Six months into my master dietary plan, I got a nasty C. diff infection, and all the potential progress was flushed away before I could have a colonoscopy and truly have it evaluated. Truly prove that I was good and whole underneath it all; that I wasn’t completely broken and was salvageable. But there's no denying that you're sick when you have C. diff -- everything about it is unmistakably negative. I treated it, and it went away quickly, and stayed away (so far), but it had triggered a Crohn's flare that lingered for months. (Also, I had developed a food intolerance to coconut.) Tired, sad, and scared, I relented on my Katie-isn't-really-sick campaign and increased my mainstream Crohn's medication.

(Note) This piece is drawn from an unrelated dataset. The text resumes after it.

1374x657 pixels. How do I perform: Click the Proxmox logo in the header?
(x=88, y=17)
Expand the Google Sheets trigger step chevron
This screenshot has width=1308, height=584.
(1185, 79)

And I feel a good bit better. I don’t regret increasing my medication. But I also have plenty of new side effects from it -- and also it didn't work well enough, and I have to change medications yet again, and who the hell knows if that'll work.

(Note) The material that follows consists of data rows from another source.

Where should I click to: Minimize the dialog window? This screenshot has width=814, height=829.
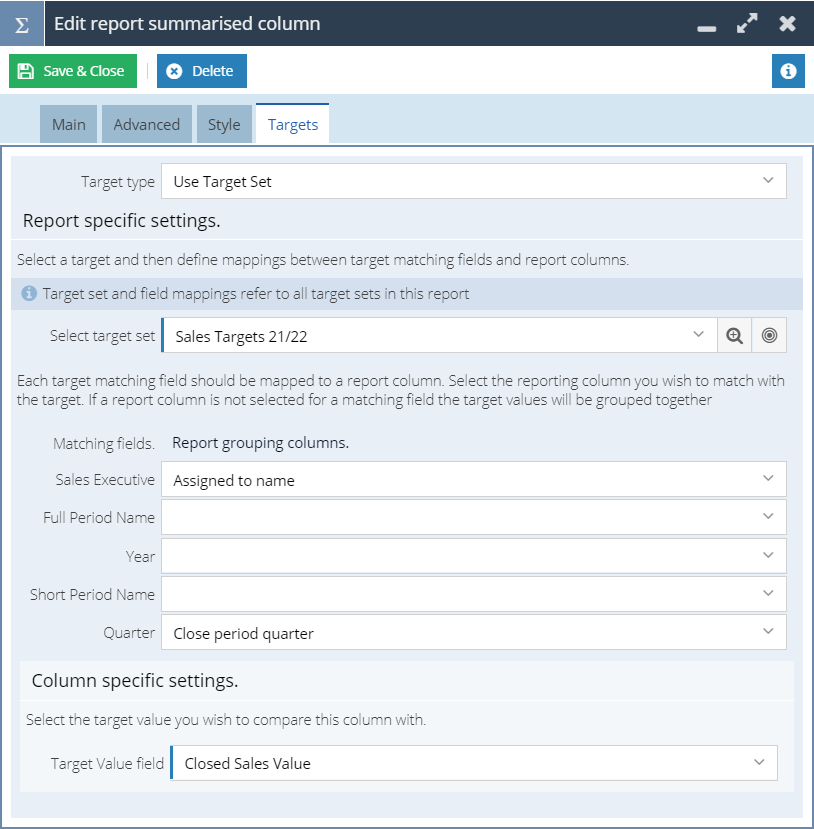706,28
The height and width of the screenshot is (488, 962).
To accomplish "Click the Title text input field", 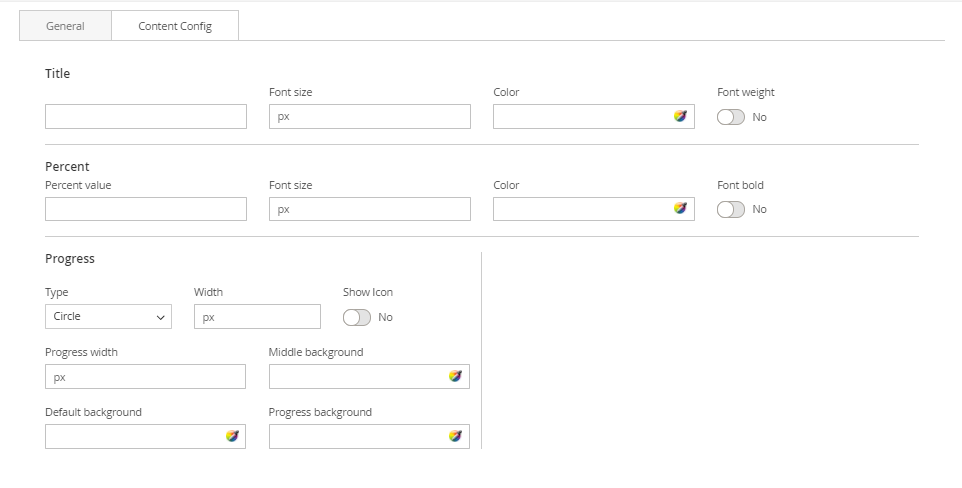I will point(145,117).
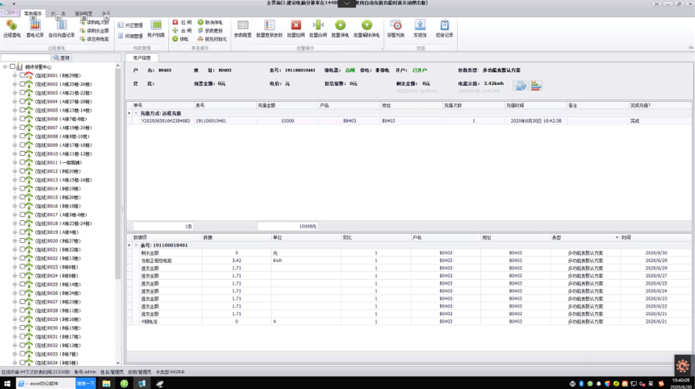The width and height of the screenshot is (695, 389).
Task: Click the 10000 recharge amount cell
Action: [287, 121]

I tell myself I’m not too broken to be fixed. I tell myself I’m not broken at all -- these things just happen, everybody has their own issues. I know that's all true. But I don’t feel it. I had a cause, a fight, a preoccupation when I was pursuing alternative medicine. Now that I was back with mainstream medicine, the fight was just against my own body, and how it responds to the world we live in.

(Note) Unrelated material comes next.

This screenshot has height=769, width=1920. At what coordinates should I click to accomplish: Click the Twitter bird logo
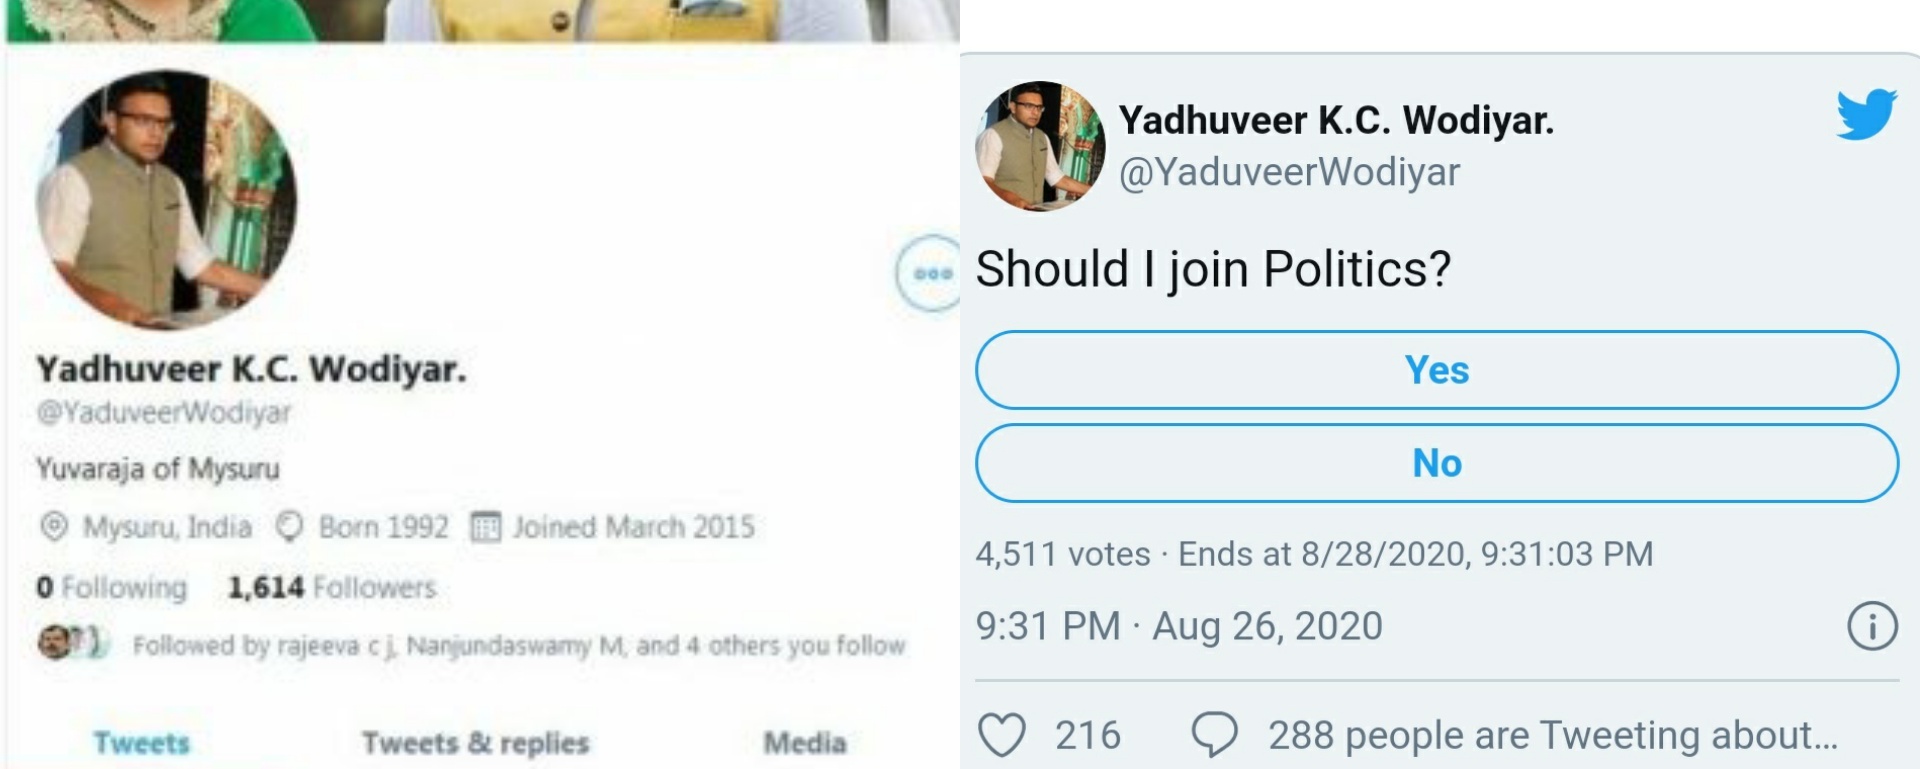pos(1866,114)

Does my immune system know something I don’t about an apocalyptic plague that won’t befall people with autoimmune issues?
Sickle cell anemia is the result of an adaptive mutation gone too far. Inherit one copy of sickle cell, and it’s protective against malaria — and more people with sickle cell trait are found in regions with high rates of malaria. But inherit two copies, and you’re sick with a debilitating and deadly disorder.
Is the sickness within me, something internal that's broken? Or is it something (or everything) about Western society that’s making me sick? There’s the refrigerator hypothesis, antibiotics, pollution, air travel, hand sanitizer. Like sickle cell, do I have too much of a good thing that would be protecting me from illness if I had less of it? Does my immune system know something I don’t about an apocalyptic plague soon to hit Atlanta that (spoiler about a related movie) won’t befall people with autoimmune issues?
I don’t know whether I’m sick. I know that in the world and society I live in, it’s really hard to live the life of a woman whose kryptonite is food at all restaurants, but also dairy, eggs, grapes, cane sugar, almonds, carrots, beef, turkey, and peanuts. Oh, and NO GRAINS of any kind. I had to give up the diet when I started becoming really angry at the mere site of a field of corn. I had to eat in advance before going out for dinner and drinks with friends. I found my true superpower was willpower — I turned down desserts I still regret not eating. Do you know how hard it is not to eat a Halloween-themed green-tea witch cake while you’re in Tokyo? If you’re me, it’s very.
It's not necessarily a dichotomy, a bi-polar (ha) set of options. Legion’s David might have superpowers AND schizophrenia, or some other mental health issue. And those of us with IBD might have truly disordered guts and immune systems AND be made sicker by the food and air we consume. And maybe we're resistant to whatever new plague is brewing on distant shores. Or maybe there's no benefit to it, except whatever wisdom and fortitude we manage to pick up in the process. Oh, and we get to flash our “Crohn’s cards” and cut to the front of bathroom lines; mostly that.